Plants and their pollinators

Here’s a scary thing. The temperature rise due to climate change is making bees start flying earlier in the spring, before flowers have bloomed, and that makes pollination less likely. Guess what pollination is necessary for – food production. Hello famine. (There’s also the horror of shrinking snow pack in the Himalayas, which will cut the water flow to the massive rivers in Asia that originate in that snow pack.) This story is just one particular bee and one plant – the miner bee and the early spider orchid – but if the pattern applies elsewhere, well – that’s ominous.

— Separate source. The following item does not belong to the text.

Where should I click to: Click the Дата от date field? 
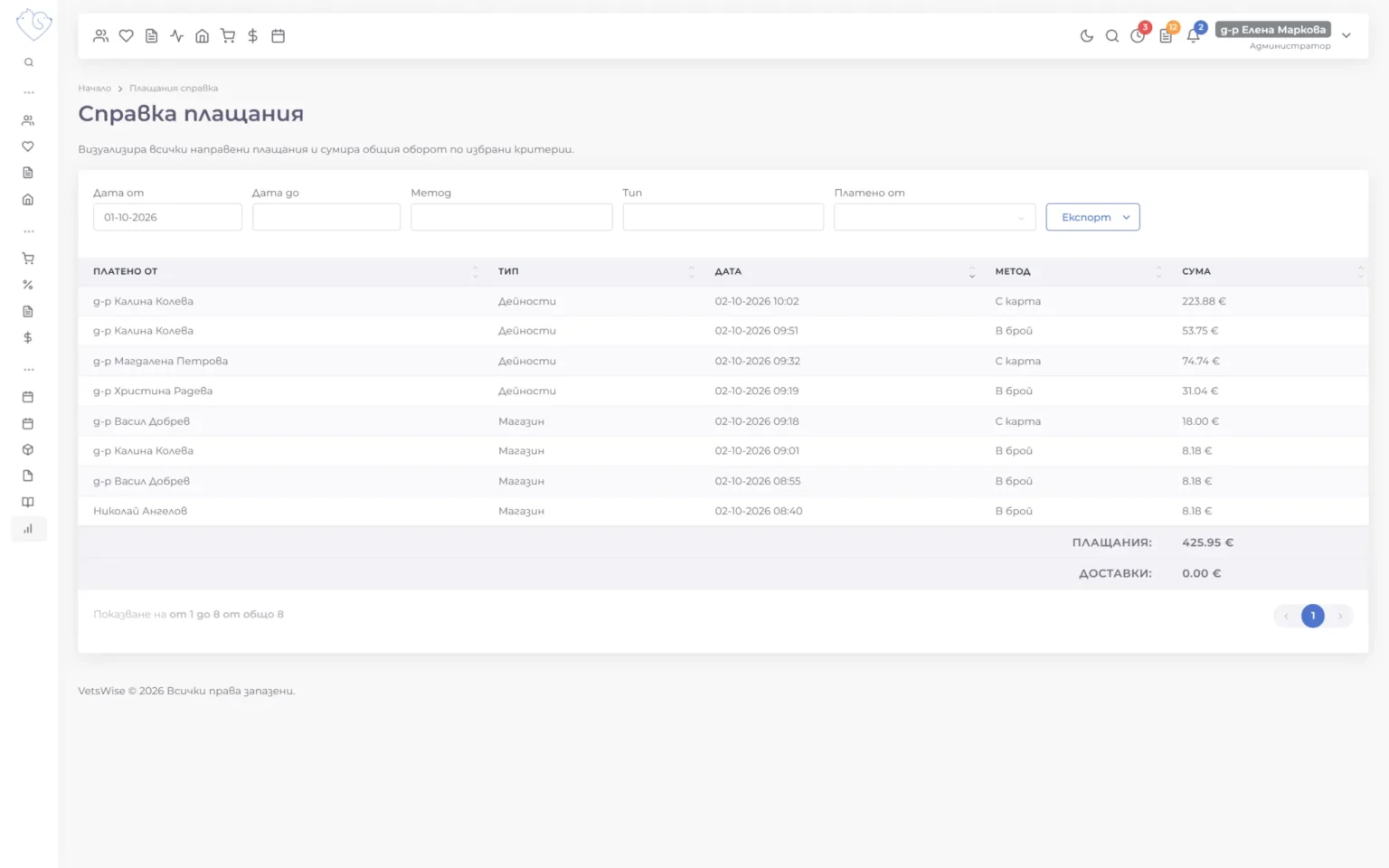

“We have shown that plants and their pollinators show different responses to climate change and that warming will widen the timeline between bees and flowers emerging,” said Dr Karen Robbirt, at the Royal Botanic Gardens, Kew and the University of East Anglia (UEA). “If replicated in less specific systems, this could have severe implications for crop productivity.”

And if crop productivity goes down, we’re all in deep shit.

Scientists have already identified a few timing mismatches caused by global warming between species and their prey. Oak tree buds are eaten by winter moths, whose caterpillars are in turn fed by great tits to their chicks, but the synchronicity of all these events has been disrupted.

Suspected mismatches have occurred between sea birds and fish, such as puffins and herring and guillemots and sand eels. The red admiral butterfly and the stinging nettle, one of its host plants, are also getting out of sync.

Not good.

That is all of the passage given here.